(Entries on finding words and elements)
## Begin

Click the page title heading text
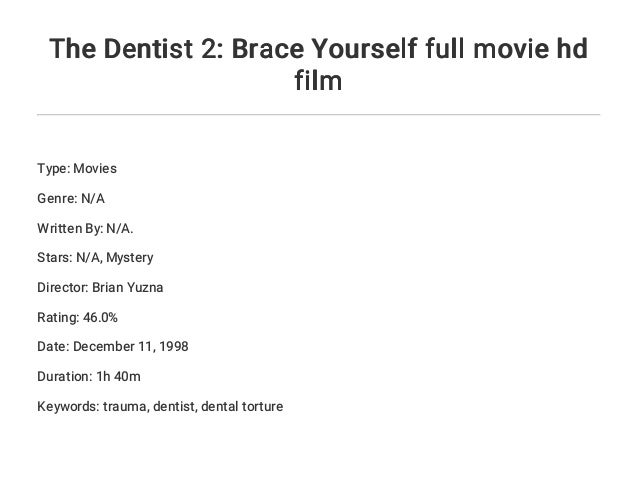The height and width of the screenshot is (479, 638). coord(319,64)
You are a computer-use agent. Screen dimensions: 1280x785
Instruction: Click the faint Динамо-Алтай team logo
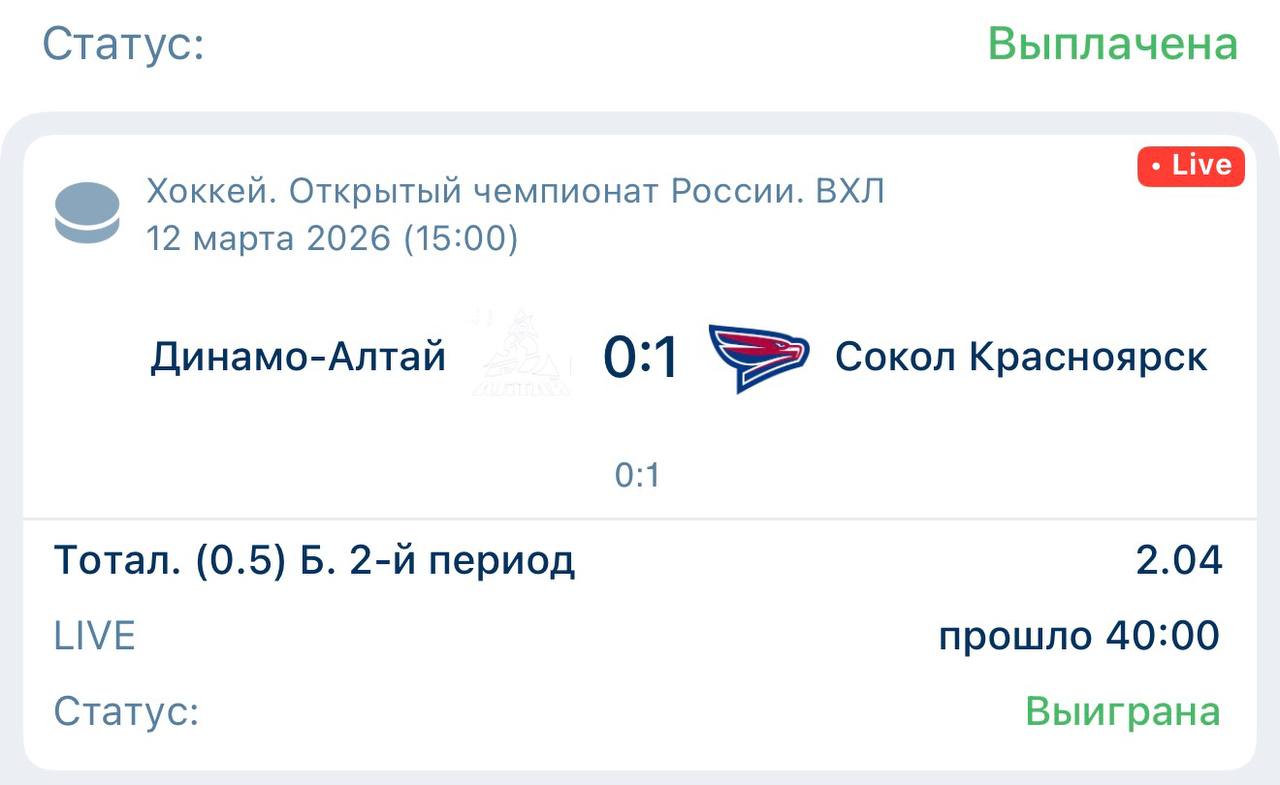point(521,355)
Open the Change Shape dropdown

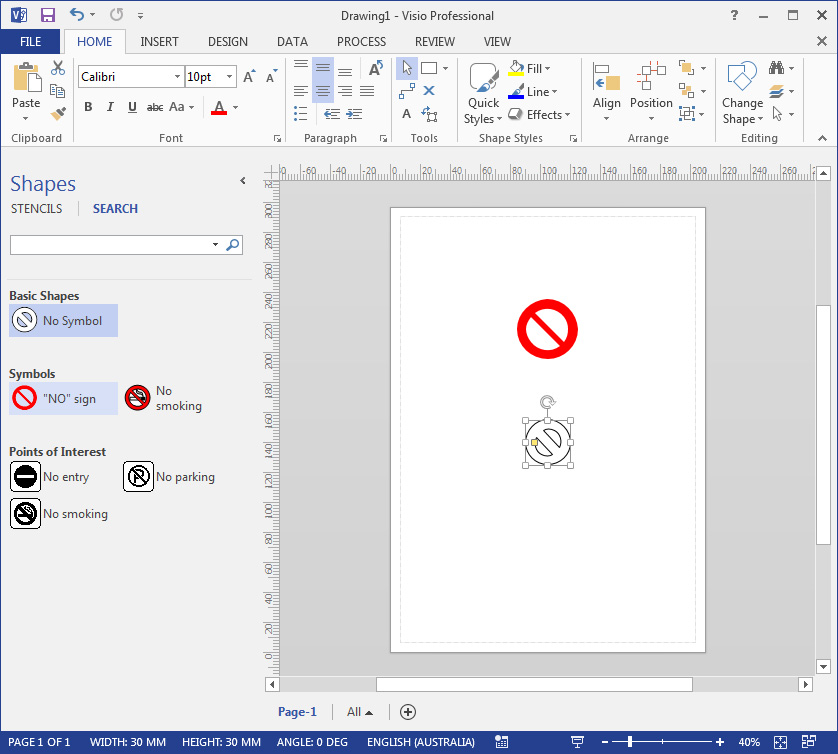coord(742,102)
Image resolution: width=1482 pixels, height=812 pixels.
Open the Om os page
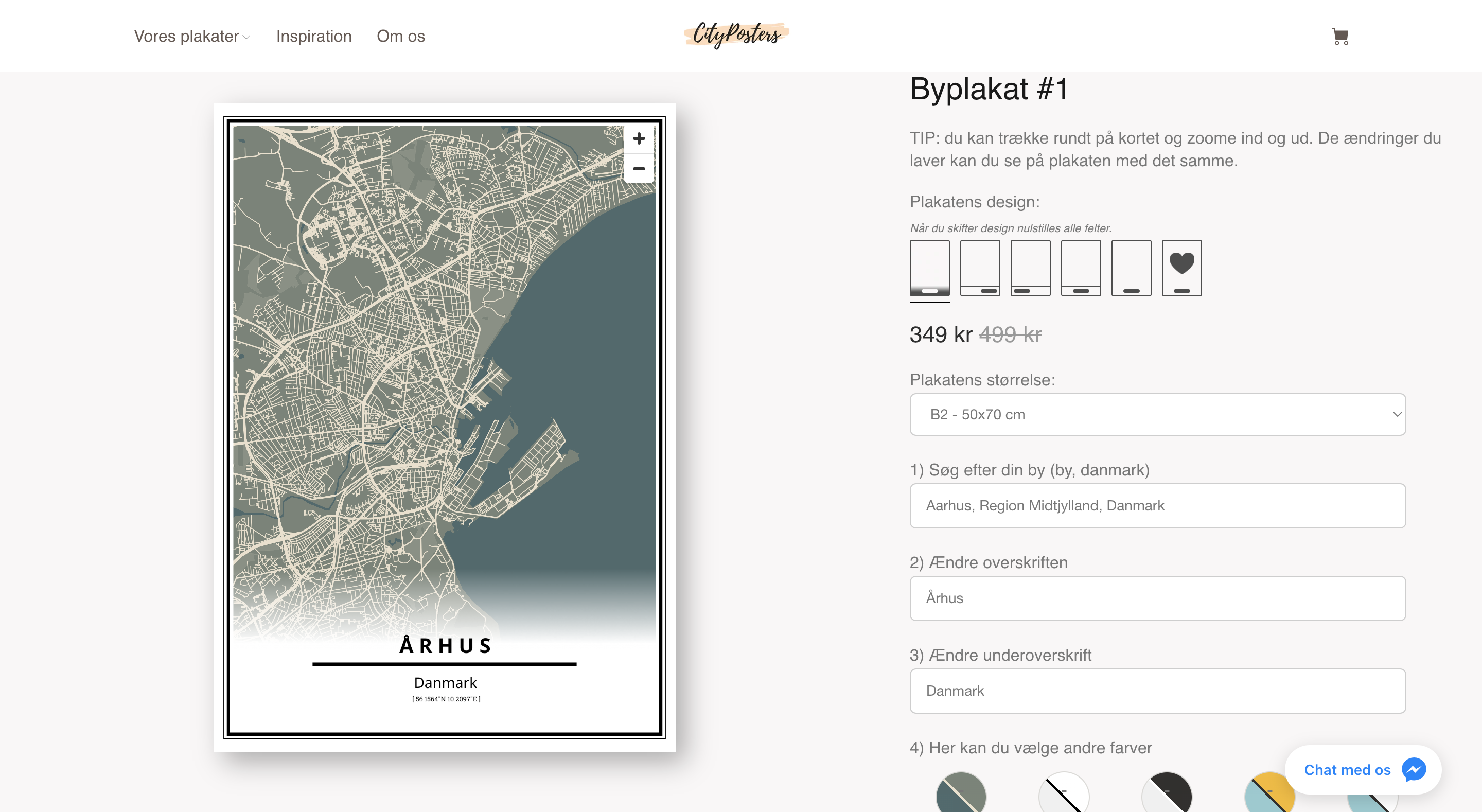coord(400,36)
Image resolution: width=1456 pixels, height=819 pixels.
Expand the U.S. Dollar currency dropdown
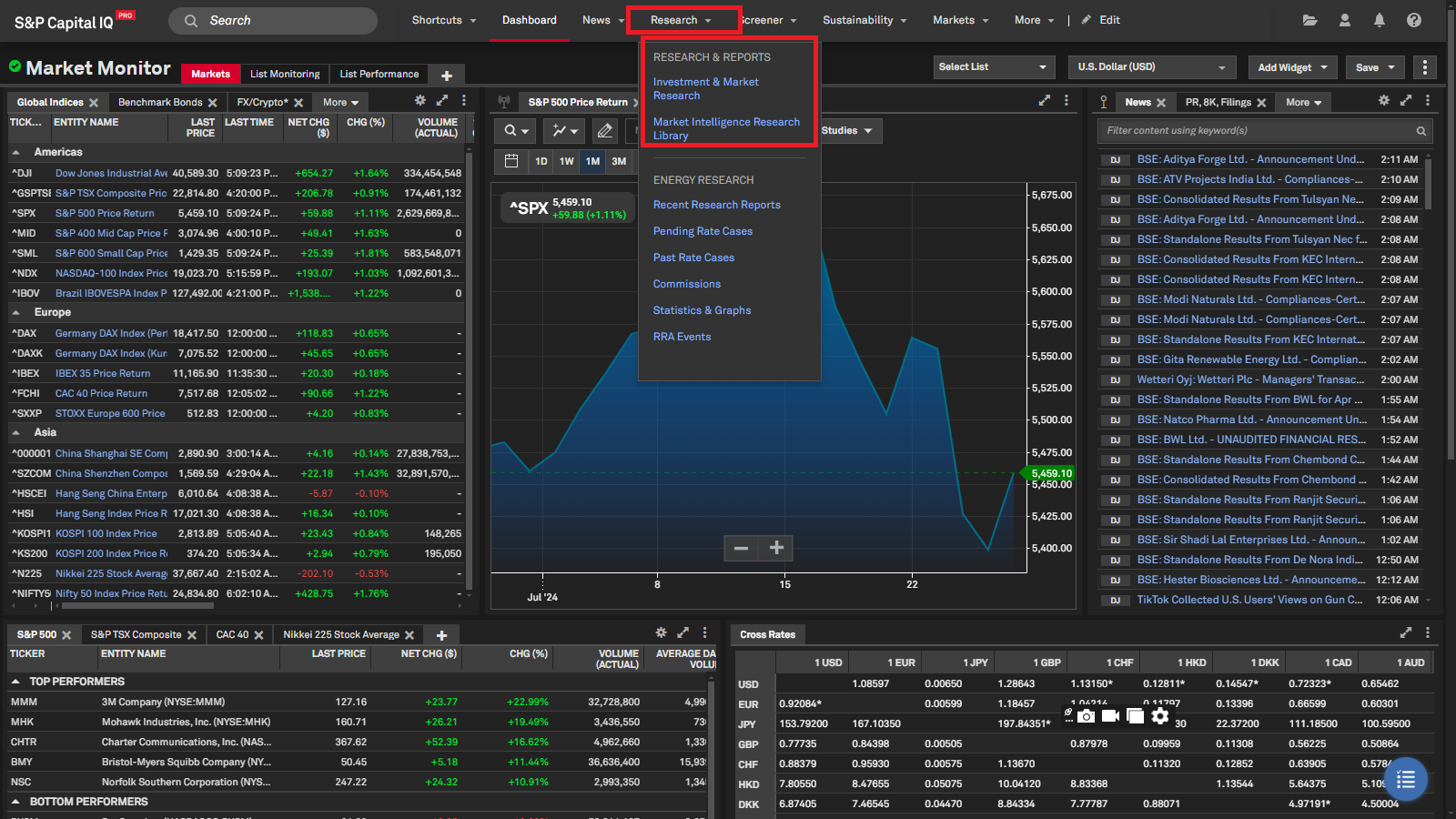[x=1151, y=67]

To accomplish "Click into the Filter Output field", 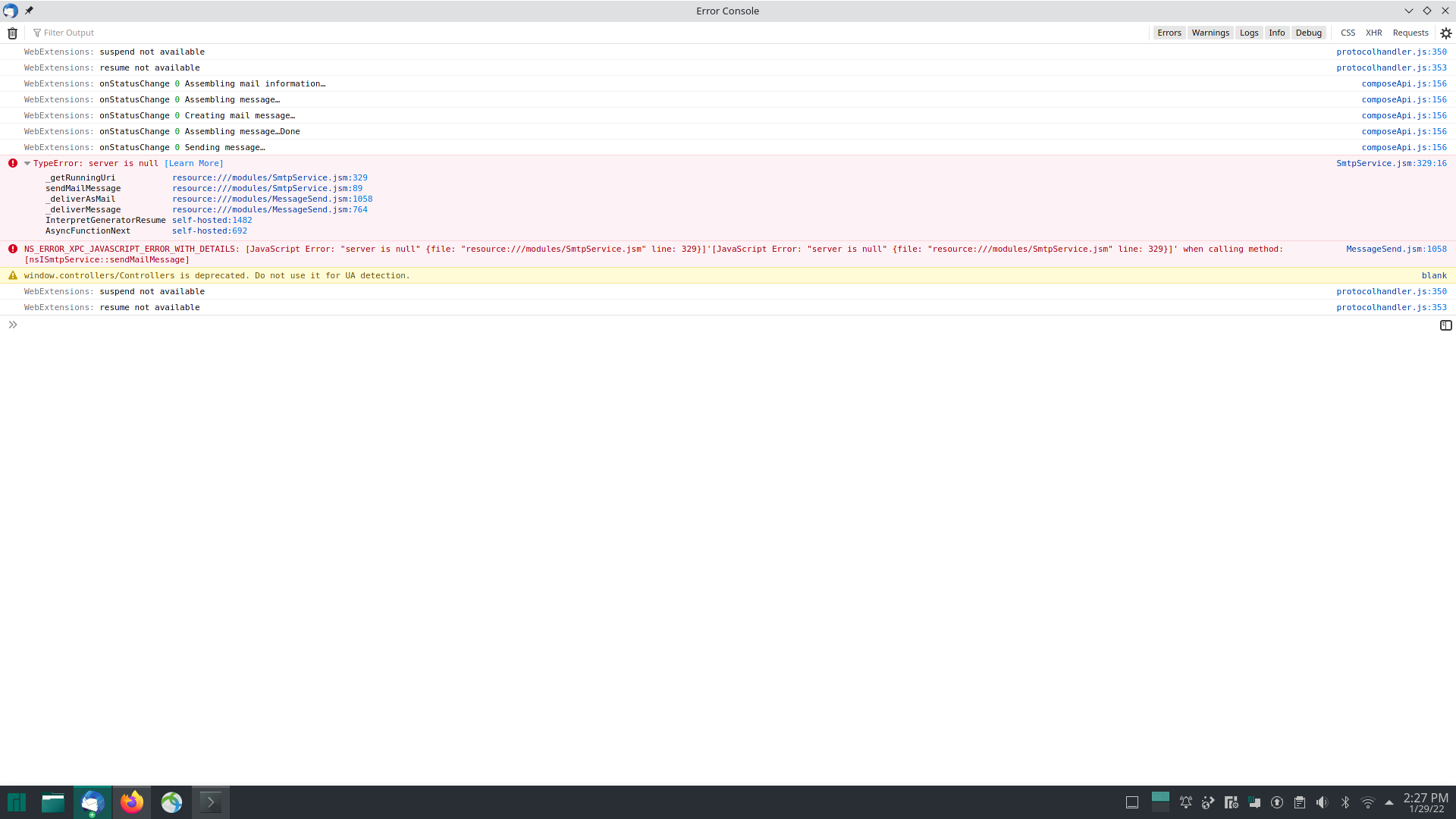I will [68, 33].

## End

▶ _TASK OBJECTIVE_
Select each line in the rows above that contains the string "pixels", and copy those lines out.

▶ _CORRECT RESULT_
Image resolution: width=1482 pixels, height=812 pixels.
Image resolution: width=1456 pixels, height=819 pixels.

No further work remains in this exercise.